# TASK
Each entry must be duplicated precisely, with nothing left out.

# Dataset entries
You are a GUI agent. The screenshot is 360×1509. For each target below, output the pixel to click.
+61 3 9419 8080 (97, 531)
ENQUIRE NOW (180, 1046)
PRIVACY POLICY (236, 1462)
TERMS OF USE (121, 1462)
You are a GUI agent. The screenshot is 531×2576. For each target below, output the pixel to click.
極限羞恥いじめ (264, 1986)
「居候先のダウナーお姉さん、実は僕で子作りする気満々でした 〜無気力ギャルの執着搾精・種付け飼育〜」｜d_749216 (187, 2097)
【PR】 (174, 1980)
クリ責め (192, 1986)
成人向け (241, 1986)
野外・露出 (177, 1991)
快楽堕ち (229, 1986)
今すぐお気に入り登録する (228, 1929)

# RESULT OF THE EXERCISE
You are a GUI agent. The screenshot is 360×1509. For each target below, output the pixel to click.
+61 3 9419 8080 (97, 531)
ENQUIRE NOW (180, 1046)
PRIVACY POLICY (236, 1462)
TERMS OF USE (121, 1462)
You are a GUI agent. The screenshot is 531×2576. For each target below, output the pixel to click.
極限羞恥いじめ (264, 1986)
「居候先のダウナーお姉さん、実は僕で子作りする気満々でした 〜無気力ギャルの執着搾精・種付け飼育〜」｜d_749216 (187, 2097)
【PR】 (174, 1980)
クリ責め (192, 1986)
成人向け (241, 1986)
野外・露出 (177, 1991)
快楽堕ち (229, 1986)
今すぐお気に入り登録する (228, 1929)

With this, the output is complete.